Family risks everything to meet Kerala CM

Even the notices that he had enlarged and hung on the green railing of the Secretariat perimeter seem confusing.

By :  R Ayyapan
Update: 2017-06-12 00:48 GMT
Swaminathan in front of the secretariat on Sunday. Daughter Saneesha looks on (Photo: peethambaran payyeri)

Thiruvananthapuram: Swaminathan speaks breathlessly, as if he wants to tell everything that he wants to tell at one go, and so it is difficult to pick out why he has brought his young wife and three kids - aged one, three and seven - all the way from a high-range village near Koothattukulam in Kottayam to stage a strike in front of the Secretariat. Even the notices that he had enlarged and hung on the green railing of the Secretariat perimeter seem confusing.

What has compelled Swaminathan to risk the health of his kids, and the education of his seven-year-old daughter, and sit in front of the Secretariat seeking an audience with Chief Minister Pinarayi Vijayan? He has been in the capital for the last 11 days. His rambling talk was hard to keep track but the notices speak about a quarry mafia threatening to gouge out the hills around Ilanji Panchayat, his hometown. But that is an issue best taken up at the panchayat or district level. He himself admits that the local people are with him on the issue. Further, his petition was accepted by the Chief Minister’s Complaint Redressal Cell. Still, he has refused to budge.  

He also speaks about his shack that was blown away by the winds and also another house that was taken over by his brother. Even for this he does not need the Chief Minister as he has all the documents to prove his ownership. But lost in the frenzy of his feverish attempt to communicate his troubles to whoever cares to listen is his biggest worry: the serious illness of his second son, who is suffering from a kidney failure.

It was not as if the system was callous.

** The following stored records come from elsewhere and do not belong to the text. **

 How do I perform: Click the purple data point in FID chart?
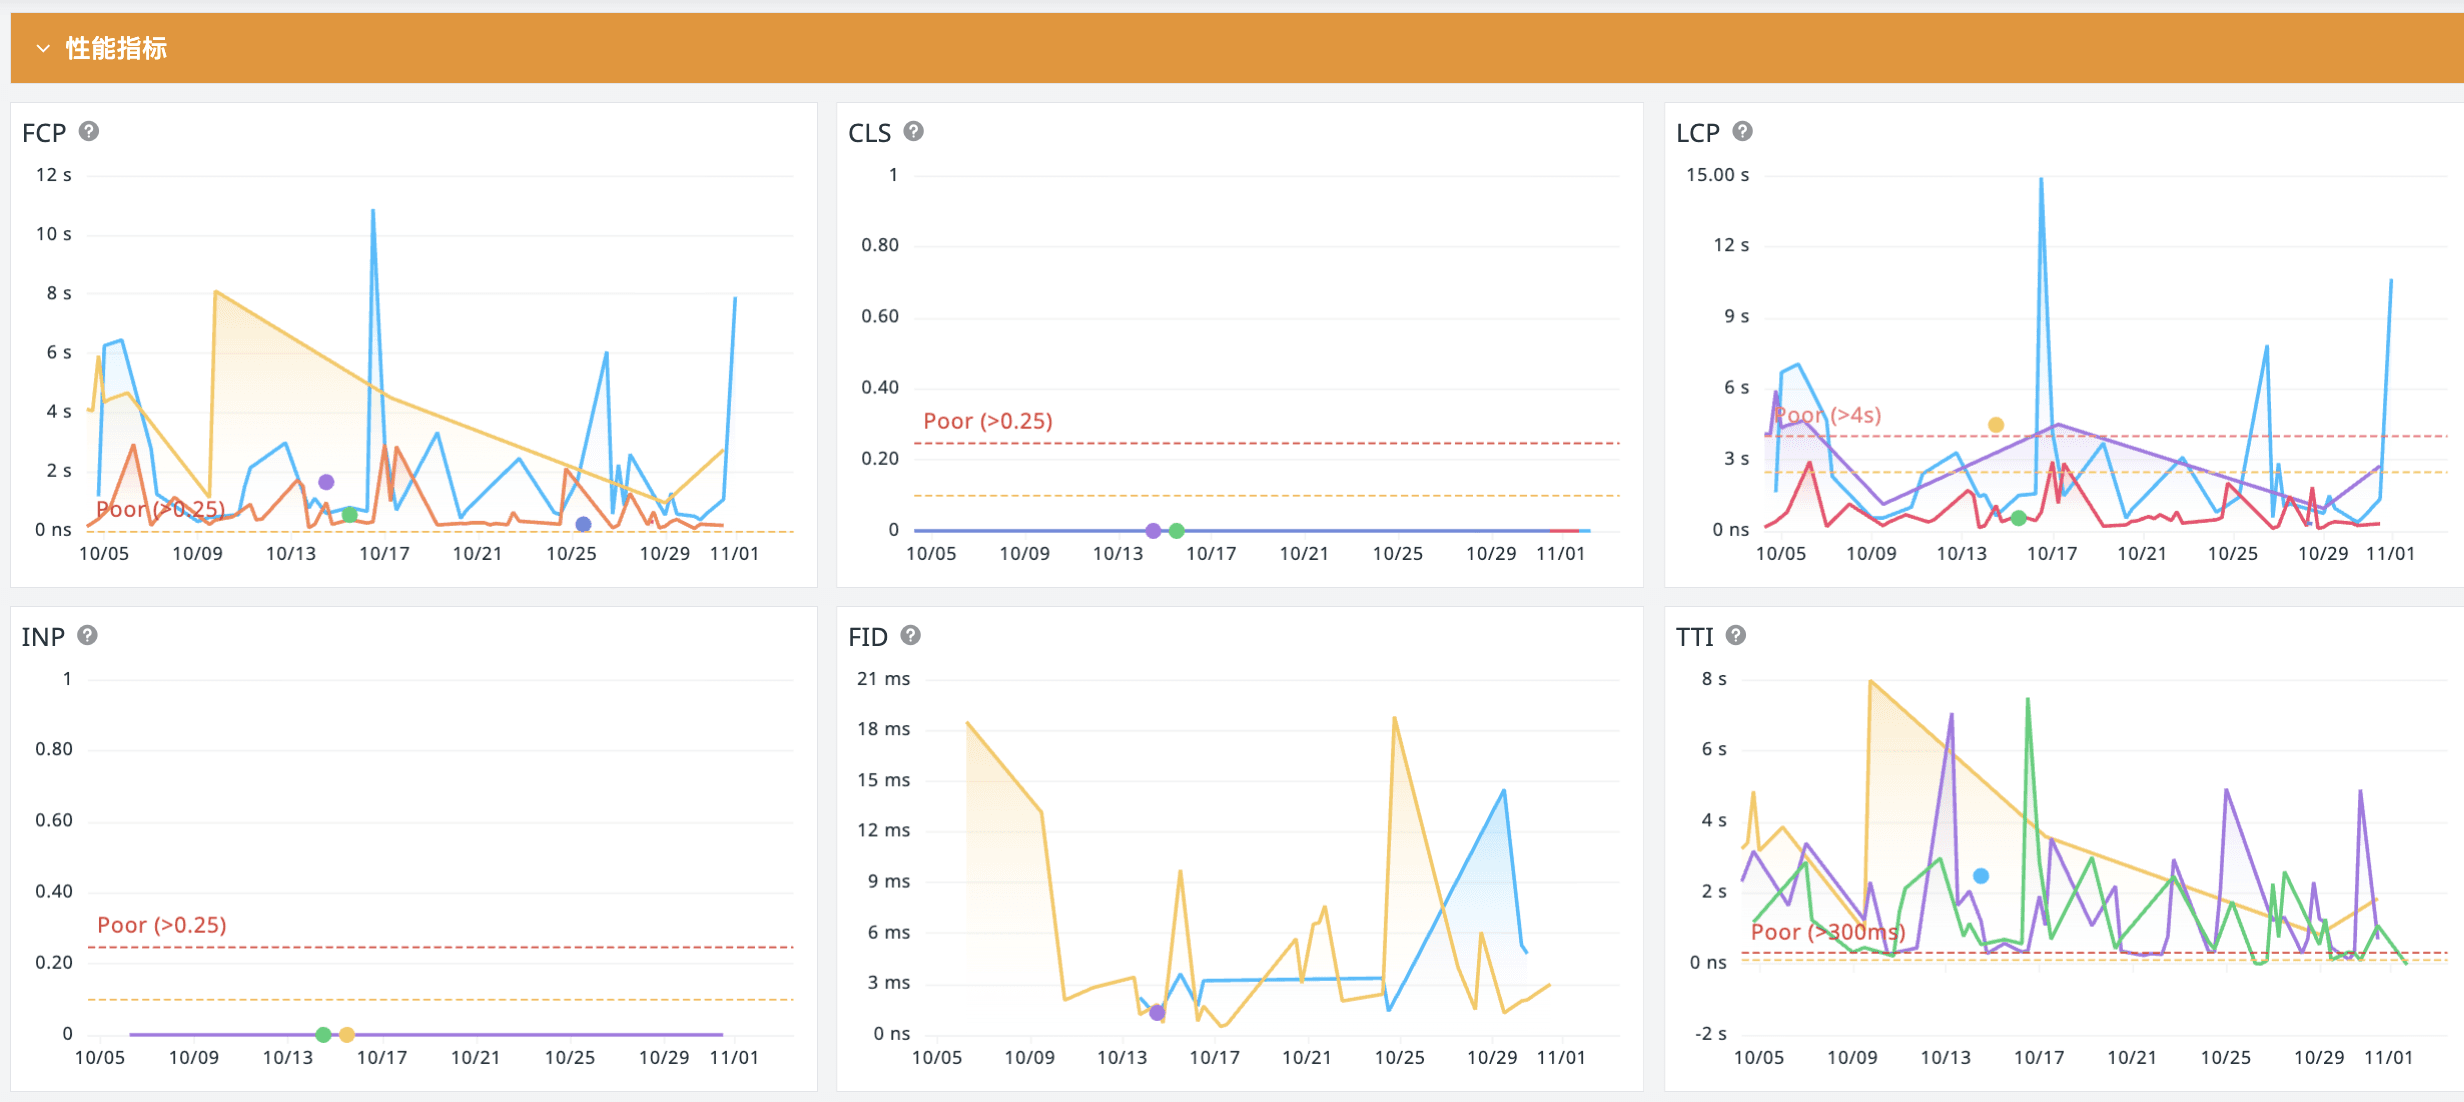point(1157,1013)
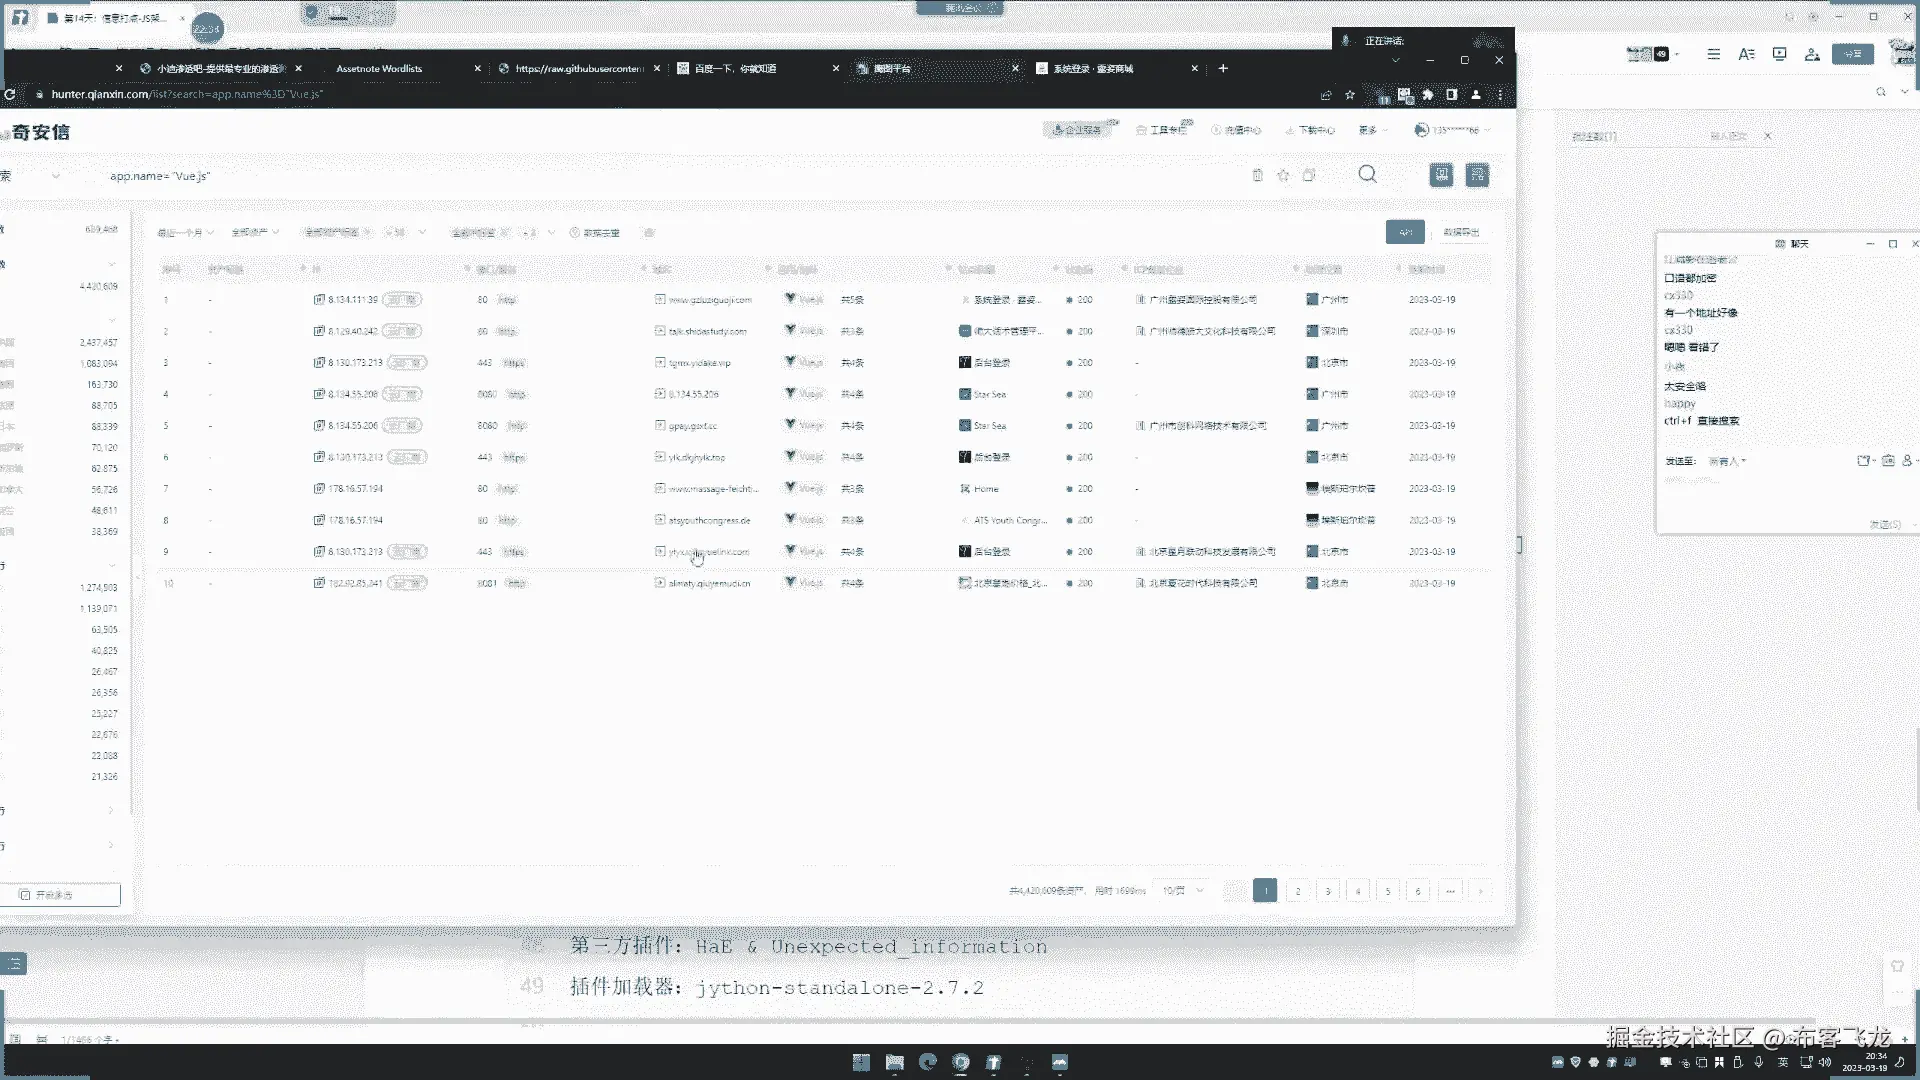
Task: Open a new browser tab with plus button
Action: tap(1223, 68)
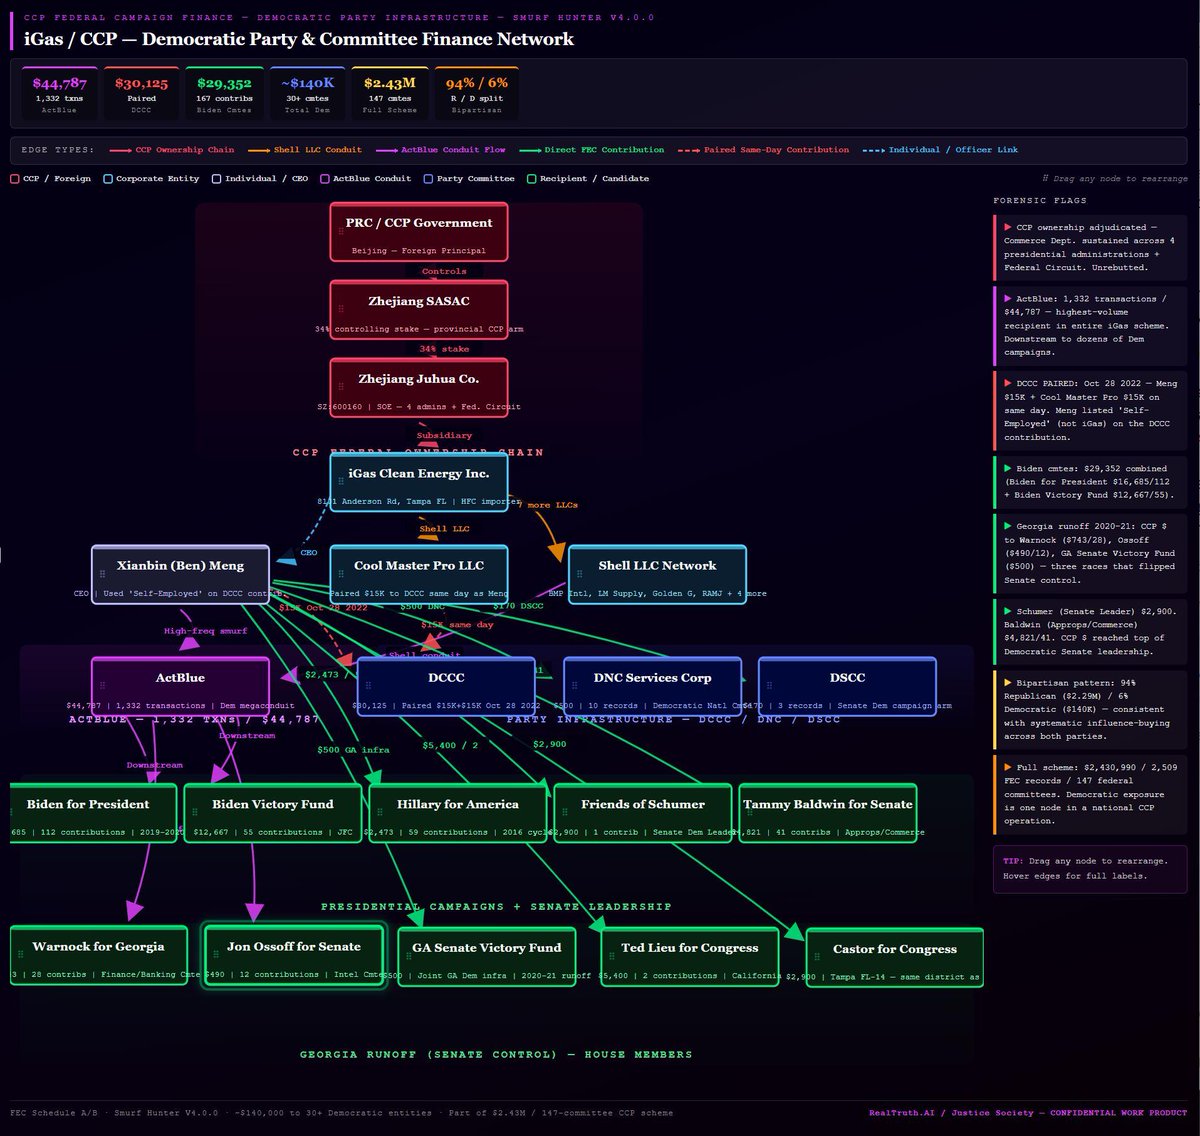Image resolution: width=1200 pixels, height=1136 pixels.
Task: Toggle the Recipient / Candidate legend filter
Action: pyautogui.click(x=531, y=179)
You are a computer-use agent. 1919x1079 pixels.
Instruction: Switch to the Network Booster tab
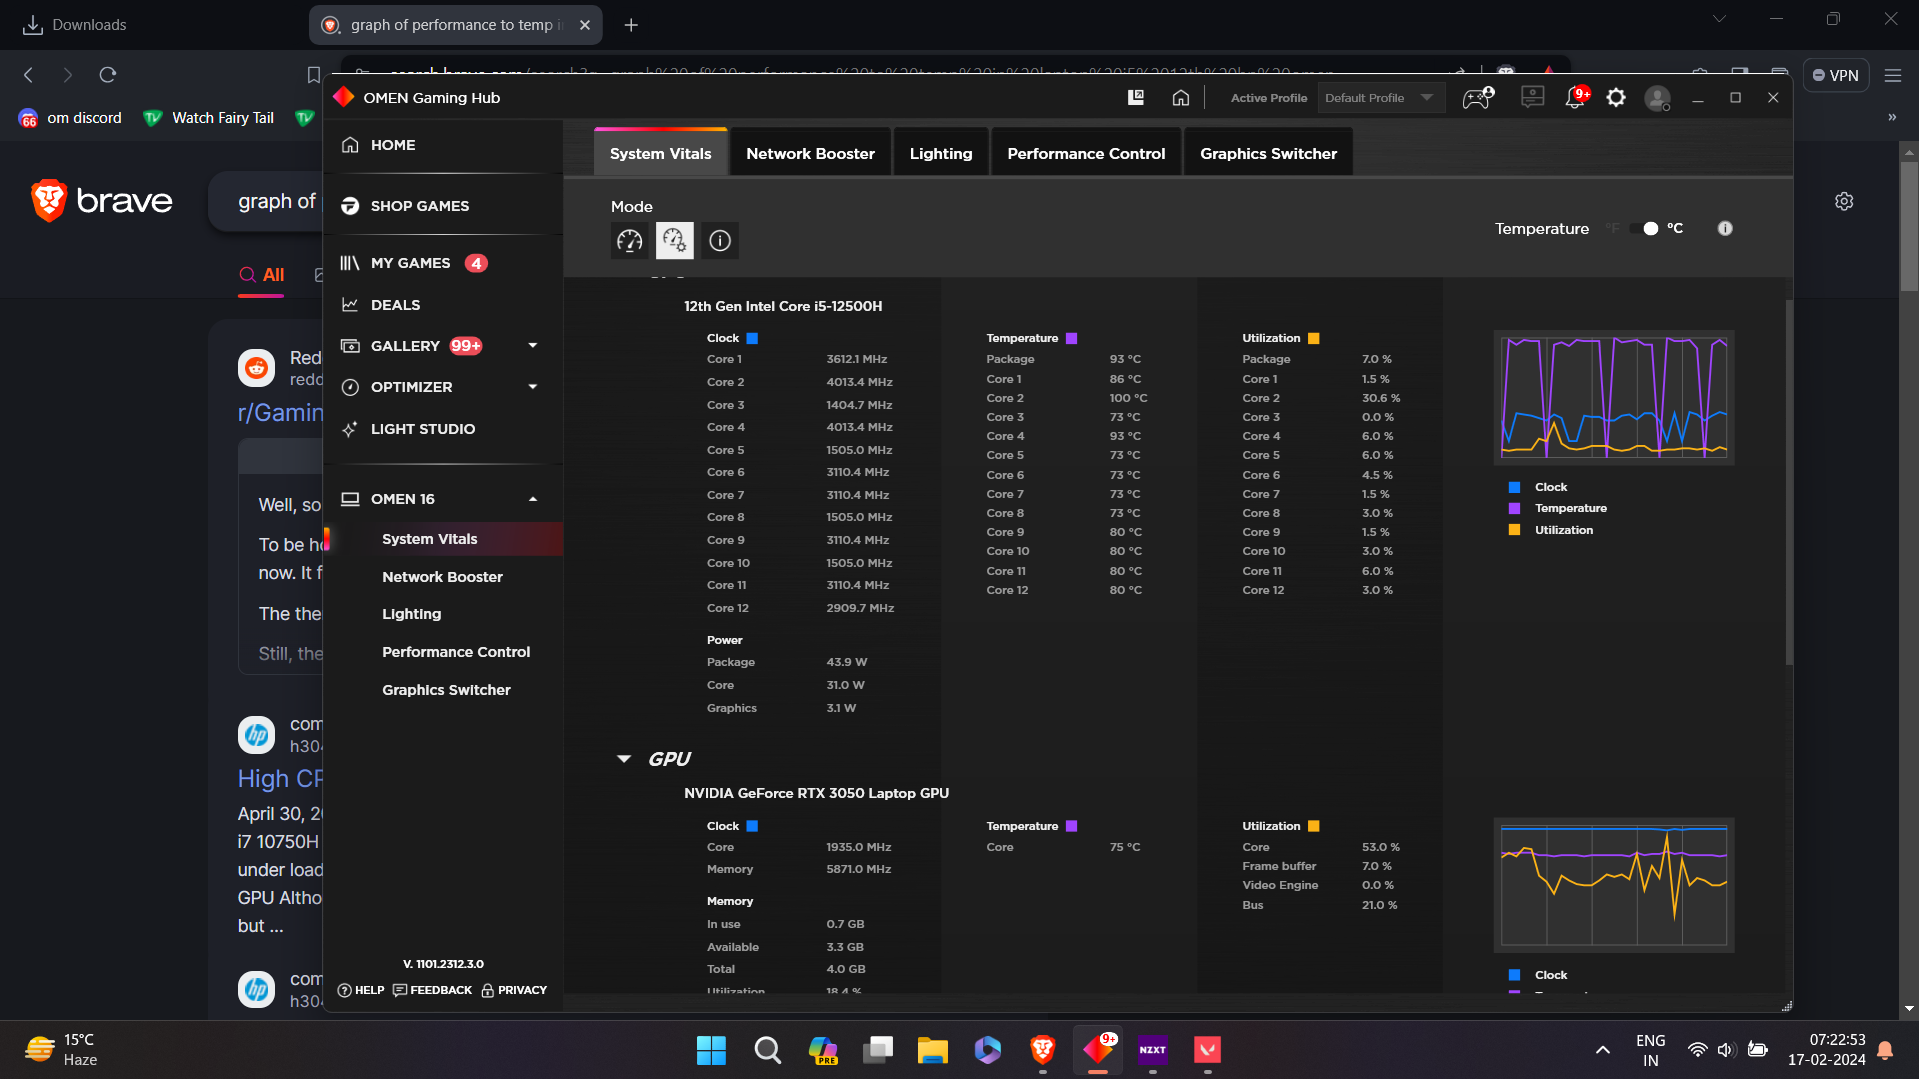pos(810,153)
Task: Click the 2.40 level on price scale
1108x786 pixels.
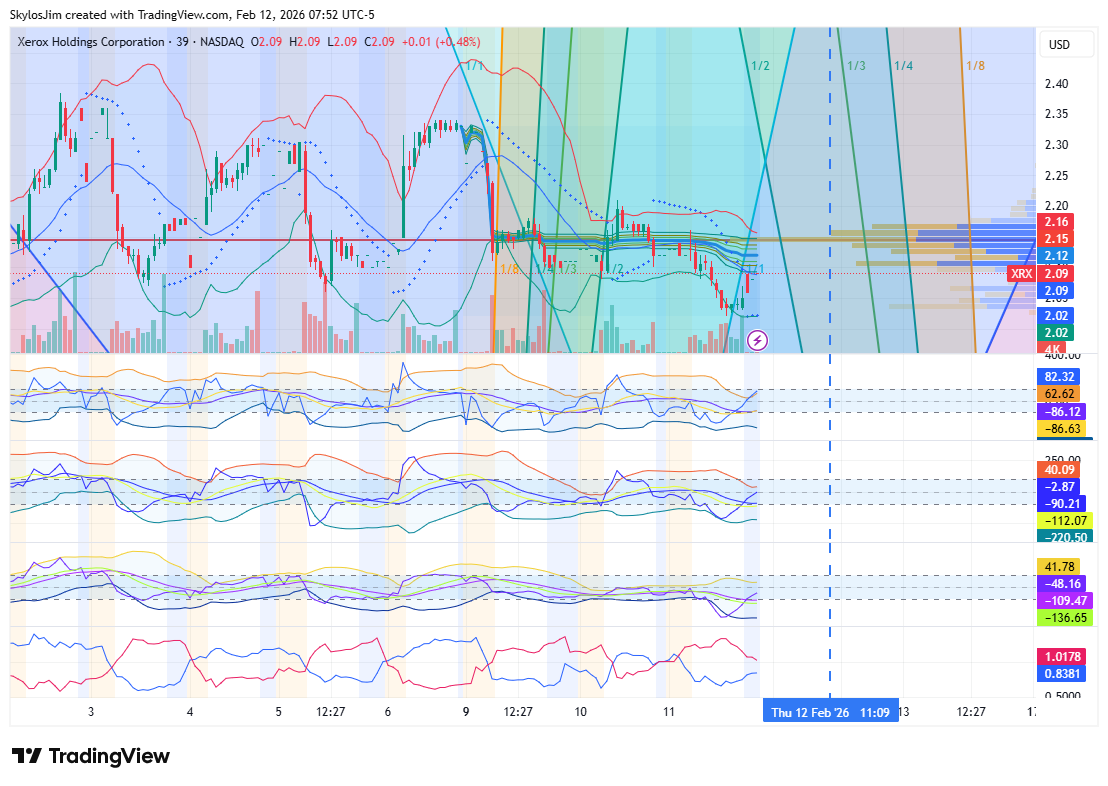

The three-year-old child’s operation was scheduled on April 27 at Kottayam Medical College. Swaminathan provides a perplexing answer when asked why the operation did not take place. “The boy had fever on the day and so we took him to the taluk hospital,” he said. But why did he not take his child to the Medial College? “They will allow only the mother to be with the child. There is no point if all of us are not allowed near the boy,” he said.

Mr Swaminathan said he wanted to meet the Chief Minister to plead him to change rules so that the entire family can be with the ailing child. While Swaminathan is intent on meeting the Chief Minister, his three kids, all of them weak and one of them seriously ill, are exposed to the elements.